Der Markt für digitale Bildung boomt weltweit. Ein Milliardengeschäft, nicht erst seit Corona. Die Daten von Schülerinnen und Schülern erweisen sich dabei für Unternehmen als Goldgrube. Und die sind nicht immer sicher. Damit Schulen in Deutschland in Zukunft sicher kommunizieren, Daten speichern und Inhalte abrufen können, machen sich Bildungsakteure verstärkt Gedanken um den Datenschutz.

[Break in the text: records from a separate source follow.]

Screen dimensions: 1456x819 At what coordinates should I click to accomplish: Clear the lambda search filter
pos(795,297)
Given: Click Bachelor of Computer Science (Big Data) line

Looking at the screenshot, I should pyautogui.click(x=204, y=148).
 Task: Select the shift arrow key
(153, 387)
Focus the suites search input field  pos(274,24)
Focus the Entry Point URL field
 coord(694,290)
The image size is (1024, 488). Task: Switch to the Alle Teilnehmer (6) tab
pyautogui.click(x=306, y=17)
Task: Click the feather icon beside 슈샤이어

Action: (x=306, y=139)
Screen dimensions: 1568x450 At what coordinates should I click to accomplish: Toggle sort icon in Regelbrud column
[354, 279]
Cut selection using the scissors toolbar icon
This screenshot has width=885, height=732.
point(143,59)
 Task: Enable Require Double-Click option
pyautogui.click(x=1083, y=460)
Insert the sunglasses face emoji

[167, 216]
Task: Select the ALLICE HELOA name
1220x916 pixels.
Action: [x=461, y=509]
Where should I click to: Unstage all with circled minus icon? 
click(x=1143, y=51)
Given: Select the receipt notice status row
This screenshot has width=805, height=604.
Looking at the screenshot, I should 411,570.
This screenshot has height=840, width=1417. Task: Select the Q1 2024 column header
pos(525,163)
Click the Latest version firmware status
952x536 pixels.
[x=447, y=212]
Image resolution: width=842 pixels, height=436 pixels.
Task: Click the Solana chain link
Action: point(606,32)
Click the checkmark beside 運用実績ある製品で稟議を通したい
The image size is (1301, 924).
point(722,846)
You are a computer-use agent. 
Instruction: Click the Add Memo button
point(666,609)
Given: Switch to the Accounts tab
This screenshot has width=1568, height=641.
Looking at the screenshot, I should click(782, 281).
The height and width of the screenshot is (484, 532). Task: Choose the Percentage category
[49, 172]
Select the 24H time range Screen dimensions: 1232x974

Als während der Pandemie Lehrkräfte sowie Schülerinnen und Schüler auf einmal kollektiv „remote“ lehren, lernen und kommunizieren mussten, wurde die Bedeutung von Cloud-basierte Plattformen überdeutlich: Unterricht wurde per Zoom gegeben, Arbeitsblätter über Moodle runtergeladen oder über die „Dropbox“ verteilt.
Bezahlt wird mit den Nutzerdaten
Schulen könenn auf ein breiten Angebot kostenloser Programme zugreifen. Die Nutzung kann jedoch auch Probleme mit sich bringen - zum Beispiel beim Datenschutz. Das Gratis-Programm Office365 für Schüler und Lehrer von Microsoft, das cloudbasiert funktioniert, speichert persönliche Daten wie Namen und Adressen der Schüler. In Deutschland benutzen vor allem Berufsschulen dieses Programm. Das betrifft jedoch nicht allein Microsoft, sondern auch andere Cloud-Anbieter, wie „Dropbox“, Apple mit seiner „Classroom-App“ oder das Unternehmen Google, das vor allem in den USA sowohl die Hardware als auch die Software für Schulen bereitstellt.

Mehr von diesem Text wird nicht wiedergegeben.